History of the Samosa
by: Aidan Calverley
The samosa was first mentioned in text in the 11th century
It was served as a snack in the great courts of the Ghaznavid Empire, centered in present day Afghanistan
The samosa didn't arrive in India until the 13th or 14th century from Middle Eastern traders
India adapted the samosa to its own cuisine with the addition of New and Old World plants
Replacing the meat filling with that of potato, pea, green chilli pepper and a plethora of spices
Old World Ingredients
Nutmeg and cloves are indigenous to the Maluku islands of Indonesian, being introduced to India as early as the third millennium B.C.E.
Old World Ingredients
Old World spices native to India include: amchur, ginger, cardamom, black peppercorn and certain types of cinnamon and bay leaf
They grow naturally in the rain forests throughout south Asia
Old World Ingredients
Cumin and fennel are indigenous to the Mediterranean region
The last Old World spice is coriander; its seeds are native to a large region, spanning southern Europe, northern Africa and southwest Asia
Old World Ingredients
The pea is the only main filling ingredient (excluding spices) originating in India
The Columbian Exchange
The Portuguese were among the first to reach India in 1498
They introduced the potato and the chilli pepper shortly after
New World Ingredients
The Portuguese first landed in Goa, India (1498)

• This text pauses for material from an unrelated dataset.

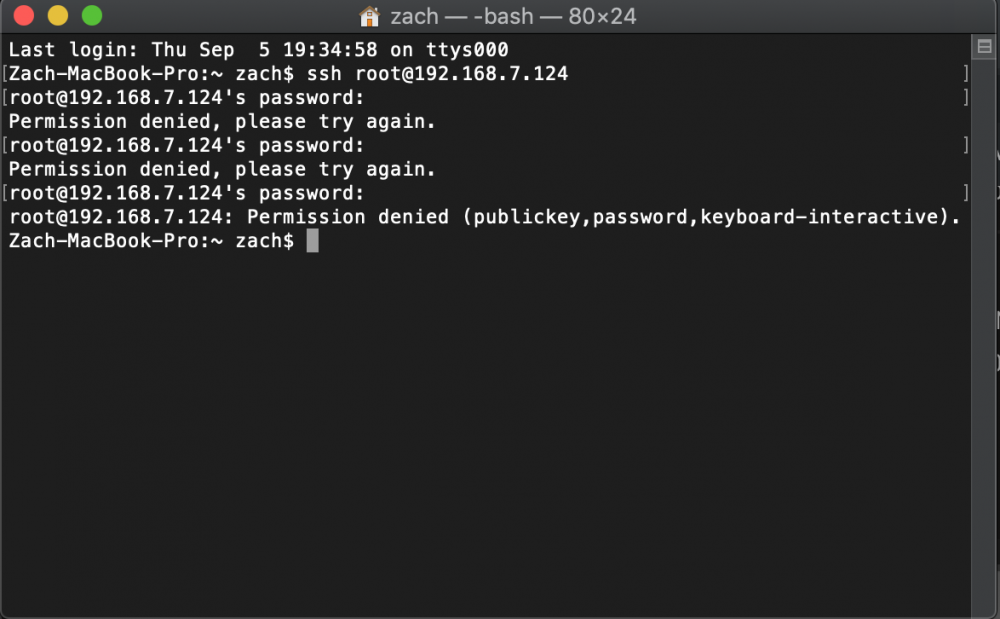1000x619 pixels.
Task: Click the block cursor after final zach$ prompt
Action: 312,241
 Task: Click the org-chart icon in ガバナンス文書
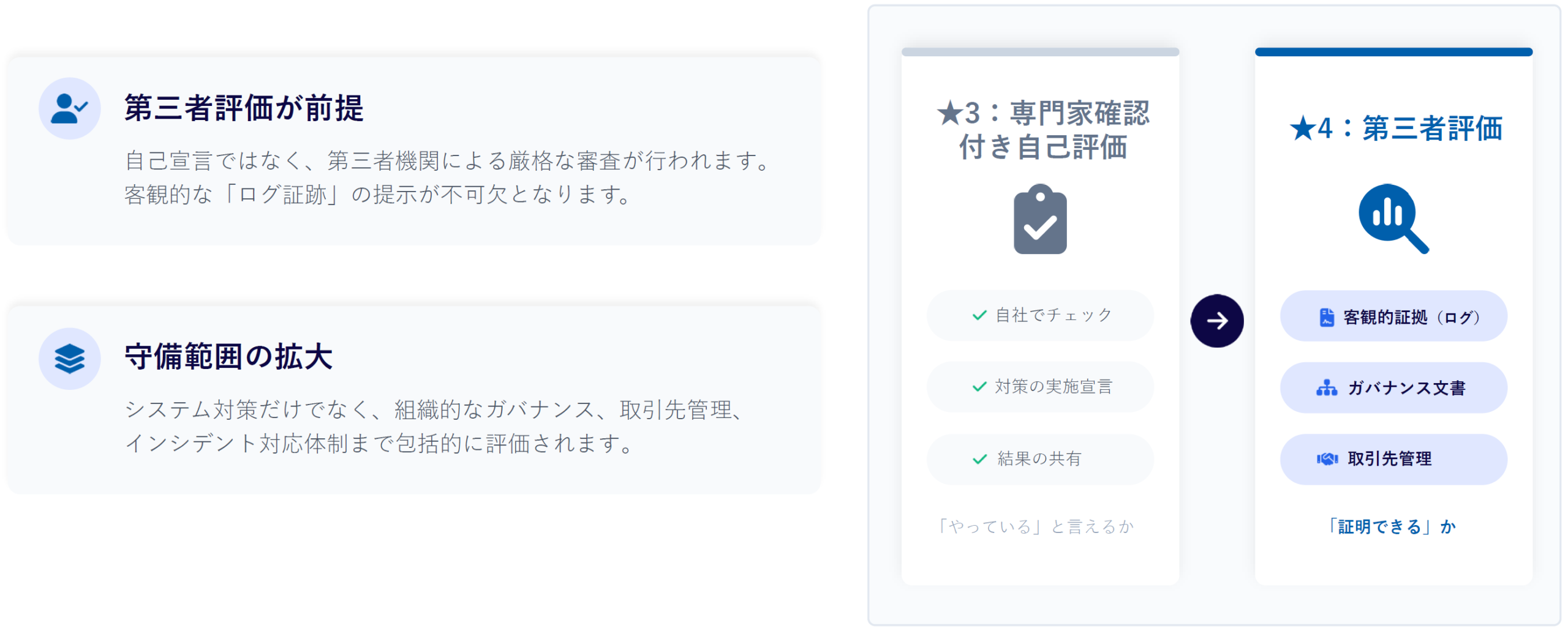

Potato, green chilli peppers, and red chilli powder were added to the filling to complete the ingredient list of the Indian samosa
The addition of these ingredients illustrates the prominent European influence on the Indian samosa
During the 15th and 16th century, the Columbian Exchange brought the potato and the chilli pepper to the Old World
Regional Variation
India's rich history of cultural interactions and diverse geography has resulted in many different variations of the samosa within the country
Mughal Dynasty
North India
Larger sized samosa, often referred to as the Punjabi samosa
Filling is spicier and can include dried fruits and nuts (influenced by the Mughal Empire)
West India
The samosa is known as the shingara, which are smaller in size and often folded in a circular shape (influenced by Bangladesh)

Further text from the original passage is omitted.